Answer [Bill Browder]:
President Putin and his regime rely on a class of ‘dependent oligarchs’ and organized crime figures to use 'black funds' to further their foreign policy interests.
As an example, we discovered that some of the $230 million stolen from the Russian government, that Sergei Magnitsky exposed and was killed over, was wired through Switzerland to Cyprus to a company called Balec. This company was owned by a Syrian/Russian dual national identified by the US government as being involved in providing material support to the Assad regime.

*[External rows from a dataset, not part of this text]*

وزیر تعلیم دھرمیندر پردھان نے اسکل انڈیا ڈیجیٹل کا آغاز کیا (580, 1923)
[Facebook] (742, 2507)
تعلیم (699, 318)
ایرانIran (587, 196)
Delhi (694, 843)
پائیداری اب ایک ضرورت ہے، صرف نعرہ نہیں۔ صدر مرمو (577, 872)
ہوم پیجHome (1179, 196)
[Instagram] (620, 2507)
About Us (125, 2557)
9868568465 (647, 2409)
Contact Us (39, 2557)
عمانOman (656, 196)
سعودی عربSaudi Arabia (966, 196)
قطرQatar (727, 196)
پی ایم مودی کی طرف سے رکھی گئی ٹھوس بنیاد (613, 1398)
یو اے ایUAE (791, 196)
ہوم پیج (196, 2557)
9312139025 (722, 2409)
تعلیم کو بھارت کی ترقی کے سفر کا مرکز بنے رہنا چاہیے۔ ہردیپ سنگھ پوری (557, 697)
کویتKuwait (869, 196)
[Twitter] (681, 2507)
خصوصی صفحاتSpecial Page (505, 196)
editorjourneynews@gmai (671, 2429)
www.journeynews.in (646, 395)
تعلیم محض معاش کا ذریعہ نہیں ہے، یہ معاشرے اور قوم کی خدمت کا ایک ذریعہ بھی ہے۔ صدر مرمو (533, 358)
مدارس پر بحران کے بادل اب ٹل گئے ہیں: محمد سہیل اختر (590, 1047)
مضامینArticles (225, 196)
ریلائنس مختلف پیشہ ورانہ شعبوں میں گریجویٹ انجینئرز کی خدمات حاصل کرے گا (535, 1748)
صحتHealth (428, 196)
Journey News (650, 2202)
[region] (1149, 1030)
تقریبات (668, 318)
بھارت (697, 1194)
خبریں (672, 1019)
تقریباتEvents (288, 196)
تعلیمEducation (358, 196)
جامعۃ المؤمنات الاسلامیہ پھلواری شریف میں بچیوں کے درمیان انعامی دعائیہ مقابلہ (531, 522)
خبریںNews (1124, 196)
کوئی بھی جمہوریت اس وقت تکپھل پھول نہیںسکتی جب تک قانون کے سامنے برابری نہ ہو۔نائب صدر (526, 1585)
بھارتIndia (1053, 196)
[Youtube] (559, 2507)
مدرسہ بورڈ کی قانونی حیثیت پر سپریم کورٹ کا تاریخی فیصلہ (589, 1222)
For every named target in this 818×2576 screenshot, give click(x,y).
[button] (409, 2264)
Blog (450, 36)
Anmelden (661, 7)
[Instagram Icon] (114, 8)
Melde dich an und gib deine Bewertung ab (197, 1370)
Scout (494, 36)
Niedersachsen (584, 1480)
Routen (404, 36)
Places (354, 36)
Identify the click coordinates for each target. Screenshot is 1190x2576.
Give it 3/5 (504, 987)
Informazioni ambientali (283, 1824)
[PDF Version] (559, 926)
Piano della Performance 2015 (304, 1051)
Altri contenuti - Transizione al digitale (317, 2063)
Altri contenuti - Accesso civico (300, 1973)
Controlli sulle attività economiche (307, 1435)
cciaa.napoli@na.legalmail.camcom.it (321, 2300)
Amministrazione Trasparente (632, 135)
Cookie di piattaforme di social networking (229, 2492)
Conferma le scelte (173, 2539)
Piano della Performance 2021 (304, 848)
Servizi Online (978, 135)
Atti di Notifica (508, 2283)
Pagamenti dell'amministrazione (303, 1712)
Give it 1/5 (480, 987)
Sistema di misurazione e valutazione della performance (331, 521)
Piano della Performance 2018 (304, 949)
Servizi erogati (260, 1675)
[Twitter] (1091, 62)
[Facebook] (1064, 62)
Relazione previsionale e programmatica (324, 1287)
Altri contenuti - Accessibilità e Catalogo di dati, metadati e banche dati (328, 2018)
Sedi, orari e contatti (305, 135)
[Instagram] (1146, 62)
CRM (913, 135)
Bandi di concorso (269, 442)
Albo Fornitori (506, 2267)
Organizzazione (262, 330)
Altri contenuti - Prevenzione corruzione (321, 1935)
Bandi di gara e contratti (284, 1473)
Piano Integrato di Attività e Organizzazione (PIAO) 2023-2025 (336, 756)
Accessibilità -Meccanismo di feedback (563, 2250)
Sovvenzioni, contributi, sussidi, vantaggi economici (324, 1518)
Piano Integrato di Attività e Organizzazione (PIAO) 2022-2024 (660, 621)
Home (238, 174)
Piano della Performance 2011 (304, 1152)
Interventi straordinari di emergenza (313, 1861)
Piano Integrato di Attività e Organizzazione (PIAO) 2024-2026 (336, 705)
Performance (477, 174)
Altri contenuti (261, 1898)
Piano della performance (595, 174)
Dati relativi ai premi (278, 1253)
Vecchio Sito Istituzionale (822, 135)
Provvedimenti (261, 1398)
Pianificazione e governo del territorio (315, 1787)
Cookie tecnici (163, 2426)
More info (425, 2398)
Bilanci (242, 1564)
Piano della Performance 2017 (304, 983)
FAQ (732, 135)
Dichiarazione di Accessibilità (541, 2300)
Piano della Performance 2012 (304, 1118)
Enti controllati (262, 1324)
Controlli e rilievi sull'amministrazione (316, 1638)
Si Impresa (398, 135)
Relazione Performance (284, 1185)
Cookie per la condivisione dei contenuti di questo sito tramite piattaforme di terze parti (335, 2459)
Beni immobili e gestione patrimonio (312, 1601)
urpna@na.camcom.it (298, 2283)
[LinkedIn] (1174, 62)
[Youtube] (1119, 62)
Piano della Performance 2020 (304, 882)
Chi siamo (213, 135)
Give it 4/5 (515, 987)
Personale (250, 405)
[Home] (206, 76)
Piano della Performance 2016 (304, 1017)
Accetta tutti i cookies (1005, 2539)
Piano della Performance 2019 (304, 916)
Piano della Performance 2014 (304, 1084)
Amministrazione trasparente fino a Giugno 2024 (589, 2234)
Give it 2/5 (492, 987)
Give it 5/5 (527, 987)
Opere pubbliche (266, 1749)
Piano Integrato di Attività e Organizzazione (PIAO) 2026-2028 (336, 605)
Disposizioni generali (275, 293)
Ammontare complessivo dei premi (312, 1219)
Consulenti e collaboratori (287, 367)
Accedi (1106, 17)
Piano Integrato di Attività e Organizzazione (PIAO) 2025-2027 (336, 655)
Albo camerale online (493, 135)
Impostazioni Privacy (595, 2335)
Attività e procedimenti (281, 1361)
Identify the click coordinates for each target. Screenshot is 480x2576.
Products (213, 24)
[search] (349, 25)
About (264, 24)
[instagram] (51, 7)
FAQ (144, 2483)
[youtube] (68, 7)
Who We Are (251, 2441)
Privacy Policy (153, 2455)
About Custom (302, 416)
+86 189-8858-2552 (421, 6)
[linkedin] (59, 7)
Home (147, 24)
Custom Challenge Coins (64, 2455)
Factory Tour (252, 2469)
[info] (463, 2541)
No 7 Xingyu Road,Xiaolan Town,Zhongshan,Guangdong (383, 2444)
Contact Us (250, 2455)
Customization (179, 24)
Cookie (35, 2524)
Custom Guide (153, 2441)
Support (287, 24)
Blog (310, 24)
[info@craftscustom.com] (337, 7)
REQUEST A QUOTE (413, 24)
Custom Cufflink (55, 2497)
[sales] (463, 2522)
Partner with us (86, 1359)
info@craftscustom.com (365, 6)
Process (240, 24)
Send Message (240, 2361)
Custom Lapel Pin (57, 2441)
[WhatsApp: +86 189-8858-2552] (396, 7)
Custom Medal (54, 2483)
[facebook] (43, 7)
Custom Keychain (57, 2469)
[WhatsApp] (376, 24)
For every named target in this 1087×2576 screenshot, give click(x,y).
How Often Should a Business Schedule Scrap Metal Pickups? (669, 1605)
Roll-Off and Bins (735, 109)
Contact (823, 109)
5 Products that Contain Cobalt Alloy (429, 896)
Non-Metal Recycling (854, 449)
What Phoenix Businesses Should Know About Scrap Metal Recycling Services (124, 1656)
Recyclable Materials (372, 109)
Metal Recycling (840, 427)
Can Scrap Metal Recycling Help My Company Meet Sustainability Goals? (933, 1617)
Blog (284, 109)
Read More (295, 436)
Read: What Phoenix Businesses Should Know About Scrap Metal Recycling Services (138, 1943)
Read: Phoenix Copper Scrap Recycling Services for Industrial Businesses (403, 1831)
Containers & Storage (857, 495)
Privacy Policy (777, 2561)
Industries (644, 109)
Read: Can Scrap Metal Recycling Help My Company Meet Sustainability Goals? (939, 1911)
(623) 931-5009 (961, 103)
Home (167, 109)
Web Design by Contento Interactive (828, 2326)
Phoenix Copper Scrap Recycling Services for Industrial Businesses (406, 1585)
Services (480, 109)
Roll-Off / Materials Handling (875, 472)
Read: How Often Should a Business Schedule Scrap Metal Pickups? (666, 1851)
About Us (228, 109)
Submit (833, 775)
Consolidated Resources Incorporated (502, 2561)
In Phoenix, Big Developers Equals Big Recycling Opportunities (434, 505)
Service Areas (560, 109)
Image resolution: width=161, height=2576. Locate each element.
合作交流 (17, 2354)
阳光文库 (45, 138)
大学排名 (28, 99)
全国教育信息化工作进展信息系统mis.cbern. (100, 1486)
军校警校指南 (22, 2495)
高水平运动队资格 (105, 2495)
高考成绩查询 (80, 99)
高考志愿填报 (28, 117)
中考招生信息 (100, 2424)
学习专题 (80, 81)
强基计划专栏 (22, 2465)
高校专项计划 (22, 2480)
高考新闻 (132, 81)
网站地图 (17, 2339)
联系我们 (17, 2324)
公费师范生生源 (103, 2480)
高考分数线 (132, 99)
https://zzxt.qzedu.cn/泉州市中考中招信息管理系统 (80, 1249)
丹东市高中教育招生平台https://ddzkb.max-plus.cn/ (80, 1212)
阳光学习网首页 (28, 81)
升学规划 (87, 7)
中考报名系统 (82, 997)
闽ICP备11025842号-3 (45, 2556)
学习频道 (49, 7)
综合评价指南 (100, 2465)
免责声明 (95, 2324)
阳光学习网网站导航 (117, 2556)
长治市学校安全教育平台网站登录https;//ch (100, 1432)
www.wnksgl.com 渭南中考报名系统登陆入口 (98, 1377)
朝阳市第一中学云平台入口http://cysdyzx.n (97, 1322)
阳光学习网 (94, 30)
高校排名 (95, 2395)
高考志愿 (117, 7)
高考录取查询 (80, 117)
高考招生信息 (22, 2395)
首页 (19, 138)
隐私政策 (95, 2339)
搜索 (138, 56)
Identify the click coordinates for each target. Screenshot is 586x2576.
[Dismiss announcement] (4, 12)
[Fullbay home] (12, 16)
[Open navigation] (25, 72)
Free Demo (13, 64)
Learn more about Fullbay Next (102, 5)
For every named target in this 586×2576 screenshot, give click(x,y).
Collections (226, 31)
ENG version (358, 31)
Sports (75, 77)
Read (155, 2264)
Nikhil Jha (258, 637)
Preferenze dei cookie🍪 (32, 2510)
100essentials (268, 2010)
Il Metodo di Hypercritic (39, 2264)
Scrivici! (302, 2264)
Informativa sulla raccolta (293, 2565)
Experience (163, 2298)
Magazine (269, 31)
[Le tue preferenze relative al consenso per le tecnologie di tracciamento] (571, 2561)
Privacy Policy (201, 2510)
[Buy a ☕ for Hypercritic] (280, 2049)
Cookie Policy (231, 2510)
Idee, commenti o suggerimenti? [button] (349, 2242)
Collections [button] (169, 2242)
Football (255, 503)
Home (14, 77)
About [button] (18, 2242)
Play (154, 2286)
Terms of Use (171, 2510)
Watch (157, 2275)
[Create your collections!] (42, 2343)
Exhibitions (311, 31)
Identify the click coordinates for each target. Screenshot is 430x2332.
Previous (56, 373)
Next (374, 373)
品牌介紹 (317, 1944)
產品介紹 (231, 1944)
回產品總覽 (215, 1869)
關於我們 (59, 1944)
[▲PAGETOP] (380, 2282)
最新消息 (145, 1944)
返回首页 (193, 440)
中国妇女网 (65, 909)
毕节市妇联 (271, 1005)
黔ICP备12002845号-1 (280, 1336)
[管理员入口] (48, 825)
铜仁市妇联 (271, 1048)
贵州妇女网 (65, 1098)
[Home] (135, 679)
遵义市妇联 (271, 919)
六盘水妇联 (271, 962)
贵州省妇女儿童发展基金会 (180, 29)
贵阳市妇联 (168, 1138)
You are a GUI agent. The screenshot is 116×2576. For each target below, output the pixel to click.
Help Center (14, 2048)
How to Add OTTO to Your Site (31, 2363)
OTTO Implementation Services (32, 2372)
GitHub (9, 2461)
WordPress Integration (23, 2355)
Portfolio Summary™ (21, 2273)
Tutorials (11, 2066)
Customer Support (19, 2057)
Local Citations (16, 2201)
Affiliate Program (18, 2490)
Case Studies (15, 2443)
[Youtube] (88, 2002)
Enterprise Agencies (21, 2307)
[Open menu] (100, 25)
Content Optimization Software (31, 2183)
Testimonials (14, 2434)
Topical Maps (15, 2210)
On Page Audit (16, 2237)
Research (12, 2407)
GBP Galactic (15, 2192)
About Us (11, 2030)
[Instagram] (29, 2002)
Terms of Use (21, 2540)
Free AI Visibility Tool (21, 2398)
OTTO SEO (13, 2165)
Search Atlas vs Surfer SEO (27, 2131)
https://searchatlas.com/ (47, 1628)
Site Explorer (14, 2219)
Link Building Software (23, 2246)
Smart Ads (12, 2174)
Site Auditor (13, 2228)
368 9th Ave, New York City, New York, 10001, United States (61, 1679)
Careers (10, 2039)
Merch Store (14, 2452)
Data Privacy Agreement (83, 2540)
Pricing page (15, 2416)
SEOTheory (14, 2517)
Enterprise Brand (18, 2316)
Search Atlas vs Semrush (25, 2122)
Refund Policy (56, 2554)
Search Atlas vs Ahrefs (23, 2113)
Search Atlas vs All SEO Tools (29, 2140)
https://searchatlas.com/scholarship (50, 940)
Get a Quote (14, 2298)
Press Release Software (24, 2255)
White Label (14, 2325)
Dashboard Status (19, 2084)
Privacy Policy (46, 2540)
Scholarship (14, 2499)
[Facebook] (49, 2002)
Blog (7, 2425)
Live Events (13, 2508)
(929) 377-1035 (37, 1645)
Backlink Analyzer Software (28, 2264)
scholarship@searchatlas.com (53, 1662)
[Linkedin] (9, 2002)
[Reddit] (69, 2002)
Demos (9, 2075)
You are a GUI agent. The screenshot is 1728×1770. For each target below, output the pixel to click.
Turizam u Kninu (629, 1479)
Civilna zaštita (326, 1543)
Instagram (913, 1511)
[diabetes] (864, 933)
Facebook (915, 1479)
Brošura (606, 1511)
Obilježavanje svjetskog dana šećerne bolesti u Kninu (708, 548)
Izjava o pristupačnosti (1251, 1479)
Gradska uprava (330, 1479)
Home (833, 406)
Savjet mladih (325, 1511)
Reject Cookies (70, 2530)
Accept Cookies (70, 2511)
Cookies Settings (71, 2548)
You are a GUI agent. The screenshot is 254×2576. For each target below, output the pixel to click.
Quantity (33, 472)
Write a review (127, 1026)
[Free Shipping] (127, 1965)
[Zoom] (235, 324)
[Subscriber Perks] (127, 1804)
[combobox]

2. When President Trump held a second, undisclosed private meeting with Vladimir Putin at the G-20 summit, President Trump told the New York Times that he and Putin talked “about adoption.” What do you think President Trump meant when he said that he talked “about adoption” with Putin?
Answer [Bill Browder]:
In the context of this story, the word ‘adoption’ is code for the Magnitsky Act. Shortly after the Magnitsky Act was passed in 2012, Putin retaliated by banning the adoption of Russian orphans by American families. Putin was effectively taking his own orphans hostage and then offering to free the hostages if the US would repeal the Magnitsky Act. So when anyone from the Putin regime mentions adoptions, it is solely about repealing financial and travel sanctions imposed under the Magnitsky Act against some of the worst human rights abusers in the Putin regime.
This Putin-directed humanitarian outrage must not be allowed to continue, must not be allowed stand. Putin must not be further empowered to pursue his “attack America” agenda … which is now directly targeting American (and British) citizens … like Ambassador McFaul, and patriot Bill Browder.